If anyone chooses to follow those instructions, I have about 27 metres of 1.5"/38mm plastic pipe spare after finishing my darkroom plumbing, that anyone is welcome to collect . A bit narrower diameter than they suggest, but enough to make about 100 light meters...

(Damn the combination of minimum order quantities and my massive impatience .)


Regarding the spots, I would think you wouldn't need a ridiculously-long-focal-length-lens. I'd presume you take a relatively normal length lens (for the viewfinder,) and use a half silvered mirror to split the image to eyepiece and sensor. Just put the sensor on the focal plane and make the sensor small enough to only pick up the central spot (rather than integrating the whole of the captured light) and mask everything else off. I'm just guessing though.

I made one way back when but not a spot meter. I just remember it was a simple electronics project. Made a pretty nice enlarging meter though.

I have an interesting enlarging meter that came from an estate lot. It was a module that was supposed to have a thermal sensor, and be a digital thermomenter. The creative chemical engineer that made it realised that a variable to light resistor ( this electrical engineer forgets the proper term - it is not a CdS cell in this case) would also drive the digital display. It is not too useful for absolute readings, but is very handy to use to duplicate the base exposure time after you change the head height.

back when I was starting to use IR film I heard that CdS light meters don't see IR

so I went to Radio Shack, got a CdS cell and an IR sensor ( a phototransistor IIRC ) and tested them both with a volt/ohm meter

turned on the stove...CdS cell didn't see the glow from the hot stove....but the IR sensor sure did

Keep in mind that CdS works with one type of circuit, Selenium works with another type of circuit, silicon photodiode yet another, and CCD and CMOS in yet others.
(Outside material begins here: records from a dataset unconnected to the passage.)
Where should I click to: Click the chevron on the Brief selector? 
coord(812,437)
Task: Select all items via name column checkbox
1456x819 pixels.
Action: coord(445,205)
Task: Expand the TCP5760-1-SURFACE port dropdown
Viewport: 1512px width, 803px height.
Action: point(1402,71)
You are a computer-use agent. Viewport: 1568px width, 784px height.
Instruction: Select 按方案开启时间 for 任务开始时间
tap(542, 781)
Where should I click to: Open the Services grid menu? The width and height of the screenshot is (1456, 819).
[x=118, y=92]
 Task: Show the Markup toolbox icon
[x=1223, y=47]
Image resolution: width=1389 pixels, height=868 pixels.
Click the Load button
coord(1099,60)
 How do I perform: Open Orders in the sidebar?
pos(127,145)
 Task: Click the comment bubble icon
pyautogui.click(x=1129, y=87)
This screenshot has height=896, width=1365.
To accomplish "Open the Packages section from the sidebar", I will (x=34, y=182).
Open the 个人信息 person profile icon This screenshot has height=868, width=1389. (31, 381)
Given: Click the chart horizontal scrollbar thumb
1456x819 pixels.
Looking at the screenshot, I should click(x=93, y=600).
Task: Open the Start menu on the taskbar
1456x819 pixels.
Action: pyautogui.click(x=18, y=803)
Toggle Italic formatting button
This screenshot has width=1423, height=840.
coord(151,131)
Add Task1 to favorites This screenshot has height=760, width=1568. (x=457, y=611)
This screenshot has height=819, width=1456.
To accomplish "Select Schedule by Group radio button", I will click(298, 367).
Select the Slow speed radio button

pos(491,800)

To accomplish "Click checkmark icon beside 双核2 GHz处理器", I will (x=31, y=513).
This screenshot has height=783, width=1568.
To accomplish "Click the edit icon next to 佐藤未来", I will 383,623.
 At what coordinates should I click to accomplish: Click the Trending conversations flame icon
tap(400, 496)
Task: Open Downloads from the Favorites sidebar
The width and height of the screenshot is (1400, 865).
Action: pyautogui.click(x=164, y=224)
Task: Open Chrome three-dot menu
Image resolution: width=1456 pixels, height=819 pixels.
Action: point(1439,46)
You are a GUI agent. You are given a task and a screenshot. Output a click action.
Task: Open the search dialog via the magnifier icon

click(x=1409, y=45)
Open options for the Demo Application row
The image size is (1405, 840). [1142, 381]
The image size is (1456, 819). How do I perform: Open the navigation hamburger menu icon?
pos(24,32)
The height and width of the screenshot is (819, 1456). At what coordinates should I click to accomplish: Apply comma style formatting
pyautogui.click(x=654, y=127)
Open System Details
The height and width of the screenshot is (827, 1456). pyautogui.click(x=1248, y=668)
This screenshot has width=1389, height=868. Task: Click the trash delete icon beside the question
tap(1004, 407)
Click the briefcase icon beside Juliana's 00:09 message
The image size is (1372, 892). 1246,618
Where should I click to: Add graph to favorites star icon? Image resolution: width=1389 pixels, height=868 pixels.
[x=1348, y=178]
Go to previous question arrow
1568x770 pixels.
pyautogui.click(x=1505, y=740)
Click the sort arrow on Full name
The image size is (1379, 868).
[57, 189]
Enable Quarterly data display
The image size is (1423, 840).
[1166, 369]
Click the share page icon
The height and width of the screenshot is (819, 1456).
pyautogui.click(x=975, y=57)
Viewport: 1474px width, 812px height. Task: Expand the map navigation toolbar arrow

A light-detecting circuit should be simple to build with off-the-shelf parts indeed. The difficulty lies in interpreting the output and calibrating it such that it is meaningful. Depending on the linearity characteristics of your sensor, this could be hard. I know, because I've been trying. CdS LDRs are green sensitive and cheap but slow and have memory effects (no good for flash meters). Most photodiodes have peak sensitivity in IR and are theoretically linear, but have very low output and a finite dark current requiring the ability to zero-point calibrate. Phototransistors should be pretty decent except most of them are also tuned for IR and may not be fast enough for flash metering, and may consume more energy. Most silicon solar cells have a radically unlinear response to light and may not be sensitive enough at the dark end. Selenium cells would seemingly have pretty good properties, but good luck finding them. Most of these issues nowadays are conquered rather easily in software processing. And if you simply want something to compare values to a known (such as a comparitive enlarging meter) then absolute readings don't really matter. As for your question about spot meter optics, I'm curious of that as well. It seems the only thing to do would be use a long focal length lens or pinhole arrangement and a small, sensitive point source sensor.